Apesar do espaço reduzido, os muros descascados e a presença dos guardas encapuzados que passam entre eles, os presos estão asseados e a roupa está perfeitamente dobrada nos catres. Aqui há um rigoroso código de conduta imposto pelos próprios presos que que inclui castigos como o jejum e dias inteiros lendo a Bíblia encostados em uma parede.
Nessa cadeia estão alguns presos que participaram das mais horríveis matanças dos últimos anos. Entre elas a do município de Opico, em abril de 2016, quando bandidos da 18-R chegaram à procura de membros da gangue rival. Ao não encontrá-los, se encarniçaram sobre oito funcionários de uma empresa de eletricidade e três trabalhadores que passavam por ali. Primeiro atiraram contra um deles, depois quebraram a cabeça de outro, metralharam o restante e finalizaram a golpes de facão. Enquanto isso, um deles gravava a carnificina rindo com seu celular.
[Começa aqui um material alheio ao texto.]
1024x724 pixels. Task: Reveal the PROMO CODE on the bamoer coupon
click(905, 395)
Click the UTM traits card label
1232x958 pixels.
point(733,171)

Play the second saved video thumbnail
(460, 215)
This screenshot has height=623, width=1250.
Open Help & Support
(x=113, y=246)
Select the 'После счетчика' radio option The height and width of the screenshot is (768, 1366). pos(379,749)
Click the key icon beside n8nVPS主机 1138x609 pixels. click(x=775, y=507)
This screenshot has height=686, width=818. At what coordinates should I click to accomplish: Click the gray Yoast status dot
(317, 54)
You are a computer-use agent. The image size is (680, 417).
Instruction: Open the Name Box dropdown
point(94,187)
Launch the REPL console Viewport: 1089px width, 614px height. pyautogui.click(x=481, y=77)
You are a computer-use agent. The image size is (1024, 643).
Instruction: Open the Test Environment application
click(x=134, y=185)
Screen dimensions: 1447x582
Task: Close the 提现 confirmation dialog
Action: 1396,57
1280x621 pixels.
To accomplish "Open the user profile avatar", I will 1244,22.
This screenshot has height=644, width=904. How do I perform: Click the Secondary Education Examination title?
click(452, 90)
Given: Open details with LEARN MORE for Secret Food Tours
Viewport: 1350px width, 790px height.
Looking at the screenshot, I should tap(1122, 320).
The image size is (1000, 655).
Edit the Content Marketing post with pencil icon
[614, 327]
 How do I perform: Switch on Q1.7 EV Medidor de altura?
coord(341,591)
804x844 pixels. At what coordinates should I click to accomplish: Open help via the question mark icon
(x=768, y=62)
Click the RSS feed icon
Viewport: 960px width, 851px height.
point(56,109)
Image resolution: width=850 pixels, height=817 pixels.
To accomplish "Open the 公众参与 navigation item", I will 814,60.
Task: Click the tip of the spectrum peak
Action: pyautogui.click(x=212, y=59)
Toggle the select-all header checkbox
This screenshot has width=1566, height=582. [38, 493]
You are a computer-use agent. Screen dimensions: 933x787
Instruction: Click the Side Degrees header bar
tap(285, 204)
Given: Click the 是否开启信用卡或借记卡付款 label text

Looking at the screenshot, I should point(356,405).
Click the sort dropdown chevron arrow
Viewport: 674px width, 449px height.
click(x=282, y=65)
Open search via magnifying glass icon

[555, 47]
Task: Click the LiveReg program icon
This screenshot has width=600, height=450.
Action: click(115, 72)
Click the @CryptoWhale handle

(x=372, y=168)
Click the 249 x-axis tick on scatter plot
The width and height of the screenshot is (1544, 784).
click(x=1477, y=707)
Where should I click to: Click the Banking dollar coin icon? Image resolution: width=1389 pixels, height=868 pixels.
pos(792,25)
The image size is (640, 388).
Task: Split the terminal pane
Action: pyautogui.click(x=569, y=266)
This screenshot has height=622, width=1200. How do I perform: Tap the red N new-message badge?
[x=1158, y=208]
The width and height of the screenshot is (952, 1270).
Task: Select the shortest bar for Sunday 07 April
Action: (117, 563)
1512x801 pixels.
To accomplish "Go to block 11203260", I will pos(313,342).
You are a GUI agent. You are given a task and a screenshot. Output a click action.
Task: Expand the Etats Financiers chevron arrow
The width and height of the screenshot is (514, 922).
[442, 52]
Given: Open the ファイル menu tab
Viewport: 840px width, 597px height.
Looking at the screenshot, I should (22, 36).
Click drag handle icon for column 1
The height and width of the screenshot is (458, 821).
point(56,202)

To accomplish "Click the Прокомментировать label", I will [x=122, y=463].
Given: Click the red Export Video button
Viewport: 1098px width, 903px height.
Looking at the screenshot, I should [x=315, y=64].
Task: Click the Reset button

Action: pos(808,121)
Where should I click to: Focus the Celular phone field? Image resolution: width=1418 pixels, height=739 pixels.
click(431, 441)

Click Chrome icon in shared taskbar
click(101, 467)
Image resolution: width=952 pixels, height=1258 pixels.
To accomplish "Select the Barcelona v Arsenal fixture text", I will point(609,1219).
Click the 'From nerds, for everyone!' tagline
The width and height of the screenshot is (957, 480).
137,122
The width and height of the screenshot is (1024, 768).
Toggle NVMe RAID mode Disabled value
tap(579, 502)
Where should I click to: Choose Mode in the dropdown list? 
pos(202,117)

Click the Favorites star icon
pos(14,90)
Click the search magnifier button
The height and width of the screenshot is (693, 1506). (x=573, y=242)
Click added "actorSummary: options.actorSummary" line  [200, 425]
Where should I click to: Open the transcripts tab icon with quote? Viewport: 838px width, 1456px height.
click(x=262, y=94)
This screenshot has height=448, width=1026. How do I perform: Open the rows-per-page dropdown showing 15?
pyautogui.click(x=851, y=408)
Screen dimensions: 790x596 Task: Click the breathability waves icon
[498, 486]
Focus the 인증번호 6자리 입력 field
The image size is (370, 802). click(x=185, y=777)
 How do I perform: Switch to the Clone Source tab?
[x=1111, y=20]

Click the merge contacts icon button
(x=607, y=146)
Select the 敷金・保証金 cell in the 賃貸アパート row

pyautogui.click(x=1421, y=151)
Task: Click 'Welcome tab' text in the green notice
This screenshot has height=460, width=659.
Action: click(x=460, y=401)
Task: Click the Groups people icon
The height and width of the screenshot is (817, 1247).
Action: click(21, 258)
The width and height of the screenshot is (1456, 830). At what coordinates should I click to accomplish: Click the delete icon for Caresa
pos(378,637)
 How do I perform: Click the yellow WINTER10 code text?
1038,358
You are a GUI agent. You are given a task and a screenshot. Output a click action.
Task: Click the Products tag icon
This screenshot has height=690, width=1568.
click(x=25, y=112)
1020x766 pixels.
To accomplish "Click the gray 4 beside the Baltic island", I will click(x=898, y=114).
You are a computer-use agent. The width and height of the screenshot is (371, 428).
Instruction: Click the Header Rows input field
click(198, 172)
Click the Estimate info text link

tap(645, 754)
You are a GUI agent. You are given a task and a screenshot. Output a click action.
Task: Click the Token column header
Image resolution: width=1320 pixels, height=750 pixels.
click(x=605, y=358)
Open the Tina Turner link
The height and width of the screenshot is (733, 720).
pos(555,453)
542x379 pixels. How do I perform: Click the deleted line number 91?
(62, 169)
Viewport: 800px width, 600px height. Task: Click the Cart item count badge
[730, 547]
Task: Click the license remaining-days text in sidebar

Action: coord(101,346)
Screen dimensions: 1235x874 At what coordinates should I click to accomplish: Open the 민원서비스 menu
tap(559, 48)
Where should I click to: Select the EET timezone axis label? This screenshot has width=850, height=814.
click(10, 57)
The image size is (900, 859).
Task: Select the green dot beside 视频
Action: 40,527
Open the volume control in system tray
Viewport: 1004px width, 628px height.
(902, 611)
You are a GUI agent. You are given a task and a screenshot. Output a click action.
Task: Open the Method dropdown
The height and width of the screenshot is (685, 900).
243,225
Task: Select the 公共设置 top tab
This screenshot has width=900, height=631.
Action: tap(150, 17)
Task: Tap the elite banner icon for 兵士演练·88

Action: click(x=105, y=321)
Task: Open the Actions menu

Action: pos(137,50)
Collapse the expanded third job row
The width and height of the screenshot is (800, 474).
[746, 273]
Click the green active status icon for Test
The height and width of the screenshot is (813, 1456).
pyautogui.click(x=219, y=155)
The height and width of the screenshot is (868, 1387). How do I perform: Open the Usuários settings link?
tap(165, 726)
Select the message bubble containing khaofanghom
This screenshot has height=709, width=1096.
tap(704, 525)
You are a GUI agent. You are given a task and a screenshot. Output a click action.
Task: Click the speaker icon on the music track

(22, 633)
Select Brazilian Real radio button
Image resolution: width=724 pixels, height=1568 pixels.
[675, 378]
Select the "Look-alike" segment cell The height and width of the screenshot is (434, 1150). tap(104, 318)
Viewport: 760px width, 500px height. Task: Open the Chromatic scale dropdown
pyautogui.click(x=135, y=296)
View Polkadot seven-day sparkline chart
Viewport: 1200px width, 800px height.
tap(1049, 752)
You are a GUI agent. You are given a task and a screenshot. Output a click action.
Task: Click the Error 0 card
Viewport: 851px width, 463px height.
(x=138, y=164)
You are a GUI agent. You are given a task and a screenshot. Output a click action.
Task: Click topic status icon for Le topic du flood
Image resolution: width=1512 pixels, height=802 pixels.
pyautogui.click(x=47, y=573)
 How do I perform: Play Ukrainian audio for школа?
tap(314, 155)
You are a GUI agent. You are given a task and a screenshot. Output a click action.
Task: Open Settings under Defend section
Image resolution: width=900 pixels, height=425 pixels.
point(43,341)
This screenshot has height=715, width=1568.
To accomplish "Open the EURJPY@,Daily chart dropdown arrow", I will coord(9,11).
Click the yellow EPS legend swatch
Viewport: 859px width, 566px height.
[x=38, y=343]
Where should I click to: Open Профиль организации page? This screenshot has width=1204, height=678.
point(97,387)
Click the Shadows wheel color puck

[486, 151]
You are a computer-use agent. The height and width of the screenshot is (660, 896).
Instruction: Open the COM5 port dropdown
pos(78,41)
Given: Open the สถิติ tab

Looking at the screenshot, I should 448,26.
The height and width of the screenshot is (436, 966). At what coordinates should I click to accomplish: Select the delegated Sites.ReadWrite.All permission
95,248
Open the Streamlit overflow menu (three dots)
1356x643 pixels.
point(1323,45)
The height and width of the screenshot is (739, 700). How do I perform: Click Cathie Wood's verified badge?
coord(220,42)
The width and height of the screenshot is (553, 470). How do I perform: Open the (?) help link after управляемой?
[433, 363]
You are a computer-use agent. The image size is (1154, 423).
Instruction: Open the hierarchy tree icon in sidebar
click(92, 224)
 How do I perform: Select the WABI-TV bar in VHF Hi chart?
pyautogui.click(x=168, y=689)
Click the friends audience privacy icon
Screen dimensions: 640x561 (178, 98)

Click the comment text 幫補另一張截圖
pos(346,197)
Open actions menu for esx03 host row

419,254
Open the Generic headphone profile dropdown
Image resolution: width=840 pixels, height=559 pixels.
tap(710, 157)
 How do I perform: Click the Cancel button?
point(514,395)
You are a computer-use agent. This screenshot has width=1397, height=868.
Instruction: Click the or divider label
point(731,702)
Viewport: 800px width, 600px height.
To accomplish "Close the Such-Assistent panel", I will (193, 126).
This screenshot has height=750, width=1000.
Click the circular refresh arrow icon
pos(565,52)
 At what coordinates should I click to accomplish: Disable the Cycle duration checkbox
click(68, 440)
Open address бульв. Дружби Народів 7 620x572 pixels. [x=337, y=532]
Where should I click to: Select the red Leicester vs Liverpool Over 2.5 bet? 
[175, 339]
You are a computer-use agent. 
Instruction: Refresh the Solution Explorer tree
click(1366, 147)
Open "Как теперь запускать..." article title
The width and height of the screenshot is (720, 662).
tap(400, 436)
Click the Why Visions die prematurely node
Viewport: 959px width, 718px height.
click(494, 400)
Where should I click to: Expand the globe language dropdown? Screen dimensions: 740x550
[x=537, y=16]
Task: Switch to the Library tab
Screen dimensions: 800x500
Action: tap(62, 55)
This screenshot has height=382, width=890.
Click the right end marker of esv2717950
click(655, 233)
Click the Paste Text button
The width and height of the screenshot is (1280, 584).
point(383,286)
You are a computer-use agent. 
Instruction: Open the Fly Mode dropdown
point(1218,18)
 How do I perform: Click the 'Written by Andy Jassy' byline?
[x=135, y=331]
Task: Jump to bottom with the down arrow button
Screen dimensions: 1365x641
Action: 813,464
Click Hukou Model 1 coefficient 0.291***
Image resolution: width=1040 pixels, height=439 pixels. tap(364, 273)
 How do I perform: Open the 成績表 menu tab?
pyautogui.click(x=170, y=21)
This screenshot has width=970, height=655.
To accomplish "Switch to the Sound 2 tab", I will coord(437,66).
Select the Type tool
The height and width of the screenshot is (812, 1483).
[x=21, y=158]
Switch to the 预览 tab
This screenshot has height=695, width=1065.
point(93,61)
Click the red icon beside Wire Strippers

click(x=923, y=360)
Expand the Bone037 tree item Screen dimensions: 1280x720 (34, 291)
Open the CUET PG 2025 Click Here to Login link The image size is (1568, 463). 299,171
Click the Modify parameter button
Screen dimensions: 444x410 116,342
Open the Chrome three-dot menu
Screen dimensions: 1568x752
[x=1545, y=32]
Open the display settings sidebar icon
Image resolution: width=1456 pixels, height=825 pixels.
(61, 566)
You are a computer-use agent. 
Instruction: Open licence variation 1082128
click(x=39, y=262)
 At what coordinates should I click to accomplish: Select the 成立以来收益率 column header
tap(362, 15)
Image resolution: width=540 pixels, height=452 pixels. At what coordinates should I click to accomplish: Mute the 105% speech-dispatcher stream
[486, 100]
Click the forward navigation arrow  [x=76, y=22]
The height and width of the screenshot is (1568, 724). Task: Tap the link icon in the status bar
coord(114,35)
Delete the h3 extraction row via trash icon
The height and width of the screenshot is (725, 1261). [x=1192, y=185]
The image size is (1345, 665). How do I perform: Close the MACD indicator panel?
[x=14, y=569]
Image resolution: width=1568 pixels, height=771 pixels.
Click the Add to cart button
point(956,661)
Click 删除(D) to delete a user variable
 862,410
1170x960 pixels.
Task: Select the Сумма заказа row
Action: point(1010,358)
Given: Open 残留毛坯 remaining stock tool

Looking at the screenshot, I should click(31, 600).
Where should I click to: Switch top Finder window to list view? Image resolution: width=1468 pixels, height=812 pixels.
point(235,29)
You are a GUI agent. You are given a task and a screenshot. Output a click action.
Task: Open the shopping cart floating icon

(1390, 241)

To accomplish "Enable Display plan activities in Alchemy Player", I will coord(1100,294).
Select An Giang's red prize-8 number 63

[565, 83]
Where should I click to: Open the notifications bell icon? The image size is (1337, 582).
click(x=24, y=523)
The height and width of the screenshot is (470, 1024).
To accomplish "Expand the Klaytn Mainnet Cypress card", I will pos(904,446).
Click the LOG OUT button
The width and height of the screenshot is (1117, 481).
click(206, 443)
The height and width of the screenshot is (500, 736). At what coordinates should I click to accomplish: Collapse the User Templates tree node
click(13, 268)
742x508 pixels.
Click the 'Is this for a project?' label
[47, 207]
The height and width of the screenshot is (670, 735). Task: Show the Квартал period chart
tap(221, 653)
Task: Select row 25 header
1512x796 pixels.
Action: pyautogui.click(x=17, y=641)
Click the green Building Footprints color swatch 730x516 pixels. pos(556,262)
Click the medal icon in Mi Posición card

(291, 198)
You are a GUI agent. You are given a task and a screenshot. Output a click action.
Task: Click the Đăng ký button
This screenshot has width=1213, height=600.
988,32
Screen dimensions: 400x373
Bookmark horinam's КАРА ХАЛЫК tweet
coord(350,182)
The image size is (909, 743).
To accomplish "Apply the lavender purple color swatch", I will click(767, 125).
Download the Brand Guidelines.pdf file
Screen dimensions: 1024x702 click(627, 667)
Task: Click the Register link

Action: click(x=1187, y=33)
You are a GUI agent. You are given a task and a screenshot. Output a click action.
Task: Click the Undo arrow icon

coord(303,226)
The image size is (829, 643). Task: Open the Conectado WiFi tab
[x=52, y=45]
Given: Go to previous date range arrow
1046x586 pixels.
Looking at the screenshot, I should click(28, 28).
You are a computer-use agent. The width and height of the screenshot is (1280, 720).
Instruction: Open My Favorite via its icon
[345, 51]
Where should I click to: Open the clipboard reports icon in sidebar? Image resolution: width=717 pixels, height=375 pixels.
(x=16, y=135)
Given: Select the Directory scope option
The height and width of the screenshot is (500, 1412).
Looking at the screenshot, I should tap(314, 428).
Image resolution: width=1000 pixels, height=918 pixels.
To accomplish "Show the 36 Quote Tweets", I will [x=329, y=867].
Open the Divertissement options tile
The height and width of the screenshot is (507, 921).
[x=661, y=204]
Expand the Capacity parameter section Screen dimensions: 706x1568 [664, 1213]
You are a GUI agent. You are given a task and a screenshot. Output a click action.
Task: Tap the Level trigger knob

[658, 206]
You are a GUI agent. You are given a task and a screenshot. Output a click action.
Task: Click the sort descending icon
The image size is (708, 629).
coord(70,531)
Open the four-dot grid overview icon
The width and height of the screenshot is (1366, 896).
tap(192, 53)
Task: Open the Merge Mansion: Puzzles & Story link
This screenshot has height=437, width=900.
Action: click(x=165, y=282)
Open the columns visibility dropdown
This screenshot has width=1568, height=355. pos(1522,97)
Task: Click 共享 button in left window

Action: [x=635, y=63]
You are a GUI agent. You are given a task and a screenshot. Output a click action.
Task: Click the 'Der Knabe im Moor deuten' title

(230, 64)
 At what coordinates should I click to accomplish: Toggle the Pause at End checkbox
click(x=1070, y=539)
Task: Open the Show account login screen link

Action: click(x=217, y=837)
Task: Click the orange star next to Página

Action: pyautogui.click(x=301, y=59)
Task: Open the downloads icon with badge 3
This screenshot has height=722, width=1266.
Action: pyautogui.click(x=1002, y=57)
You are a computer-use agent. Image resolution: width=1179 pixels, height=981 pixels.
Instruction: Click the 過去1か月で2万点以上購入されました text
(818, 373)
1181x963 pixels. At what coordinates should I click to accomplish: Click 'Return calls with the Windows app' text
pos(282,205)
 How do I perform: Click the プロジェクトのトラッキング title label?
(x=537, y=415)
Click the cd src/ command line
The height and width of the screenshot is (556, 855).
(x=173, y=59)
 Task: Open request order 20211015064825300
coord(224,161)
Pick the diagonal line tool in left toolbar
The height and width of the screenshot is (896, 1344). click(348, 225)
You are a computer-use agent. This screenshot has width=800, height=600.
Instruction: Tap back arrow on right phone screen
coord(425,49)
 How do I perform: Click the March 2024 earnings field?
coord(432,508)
E a matança em um micro-ônibus no bairro Jardín de Mejicanos, em 2010, em que bandidos queimaram vivas 17 pessoas dentro do veículo que encharcaram de combustível e fecharam as portas para impedir que escapassem. O que conseguiu sair foi baleado.
“Isso, mais do que uma prisão, é um templo”, descreve outro dos pastores da prisão e antigo líder de gangue, que levanta a camisa para mostrar seis tiros no torso.
A experiência religiosa termina nessas quatro paredes. Ao cumprir sua condenação, Nelson Moz, um pastor de 52 anos de aspecto bonachão da igreja Ben-Ezer, os espera para acolhê-los. Em sua igreja do bairro Dina de San Salvador constrói, sem um centavo, uma padaria com a qual podem sobreviver.
O porão da igreja esconde, como empesteados, os que já pagaram o que deviam à lei, mas cujo rosto tatuado é incompatível com a sociedade. Talvez por isso, o encontro de Jesus com um grupo de leprosos desprezados por todos seja o salmo mais lido.